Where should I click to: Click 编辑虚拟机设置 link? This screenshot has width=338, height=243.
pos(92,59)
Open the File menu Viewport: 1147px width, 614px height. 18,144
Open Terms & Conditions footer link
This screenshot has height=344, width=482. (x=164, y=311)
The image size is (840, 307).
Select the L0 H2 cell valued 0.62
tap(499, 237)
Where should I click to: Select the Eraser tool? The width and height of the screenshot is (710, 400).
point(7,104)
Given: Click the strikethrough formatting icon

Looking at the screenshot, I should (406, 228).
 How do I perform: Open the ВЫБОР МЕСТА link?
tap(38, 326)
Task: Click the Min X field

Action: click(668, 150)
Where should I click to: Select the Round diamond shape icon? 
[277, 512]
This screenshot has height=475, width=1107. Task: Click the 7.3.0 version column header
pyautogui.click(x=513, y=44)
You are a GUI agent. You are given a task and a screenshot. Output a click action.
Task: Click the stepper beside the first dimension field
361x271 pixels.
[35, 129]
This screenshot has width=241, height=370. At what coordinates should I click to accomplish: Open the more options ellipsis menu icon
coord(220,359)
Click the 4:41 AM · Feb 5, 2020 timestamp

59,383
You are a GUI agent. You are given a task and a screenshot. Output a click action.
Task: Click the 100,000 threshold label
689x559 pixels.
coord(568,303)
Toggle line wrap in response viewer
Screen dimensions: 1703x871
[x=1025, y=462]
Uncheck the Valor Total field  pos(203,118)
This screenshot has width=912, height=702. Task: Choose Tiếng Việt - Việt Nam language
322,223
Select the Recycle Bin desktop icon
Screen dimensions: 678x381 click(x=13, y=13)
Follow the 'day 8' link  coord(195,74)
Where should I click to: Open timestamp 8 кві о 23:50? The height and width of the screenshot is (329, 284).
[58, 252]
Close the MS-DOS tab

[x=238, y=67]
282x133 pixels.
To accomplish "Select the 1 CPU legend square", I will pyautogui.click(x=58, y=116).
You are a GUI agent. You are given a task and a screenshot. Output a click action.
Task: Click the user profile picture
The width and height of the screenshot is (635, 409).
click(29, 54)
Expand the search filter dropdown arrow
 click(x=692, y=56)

*TASK PROMPT*
Output the entire set of records exactly as shown.

*EXERCISE ANSWER*
Where should I click to: Click 编辑虚拟机设置 link? This screenshot has width=338, height=243.
pos(92,59)
Open the File menu Viewport: 1147px width, 614px height. 18,144
Open Terms & Conditions footer link
This screenshot has height=344, width=482. (x=164, y=311)
The image size is (840, 307).
Select the L0 H2 cell valued 0.62
tap(499, 237)
Where should I click to: Select the Eraser tool? The width and height of the screenshot is (710, 400).
point(7,104)
Given: Click the strikethrough formatting icon

Looking at the screenshot, I should (406, 228).
 How do I perform: Open the ВЫБОР МЕСТА link?
tap(38, 326)
Task: Click the Min X field

Action: click(668, 150)
Where should I click to: Select the Round diamond shape icon? 
[277, 512]
This screenshot has height=475, width=1107. Task: Click the 7.3.0 version column header
pyautogui.click(x=513, y=44)
You are a GUI agent. You are given a task and a screenshot. Output a click action.
Task: Click the stepper beside the first dimension field
361x271 pixels.
[35, 129]
This screenshot has width=241, height=370. At what coordinates should I click to accomplish: Open the more options ellipsis menu icon
coord(220,359)
Click the 4:41 AM · Feb 5, 2020 timestamp

59,383
You are a GUI agent. You are given a task and a screenshot. Output a click action.
Task: Click the 100,000 threshold label
689x559 pixels.
coord(568,303)
Toggle line wrap in response viewer
Screen dimensions: 1703x871
[x=1025, y=462]
Uncheck the Valor Total field  pos(203,118)
This screenshot has width=912, height=702. Task: Choose Tiếng Việt - Việt Nam language
322,223
Select the Recycle Bin desktop icon
Screen dimensions: 678x381 click(x=13, y=13)
Follow the 'day 8' link  coord(195,74)
Where should I click to: Open timestamp 8 кві о 23:50? The height and width of the screenshot is (329, 284).
[58, 252]
Close the MS-DOS tab

[x=238, y=67]
282x133 pixels.
To accomplish "Select the 1 CPU legend square", I will pyautogui.click(x=58, y=116).
You are a GUI agent. You are given a task and a screenshot. Output a click action.
Task: Click the user profile picture
The width and height of the screenshot is (635, 409).
click(29, 54)
Expand the search filter dropdown arrow
 click(x=692, y=56)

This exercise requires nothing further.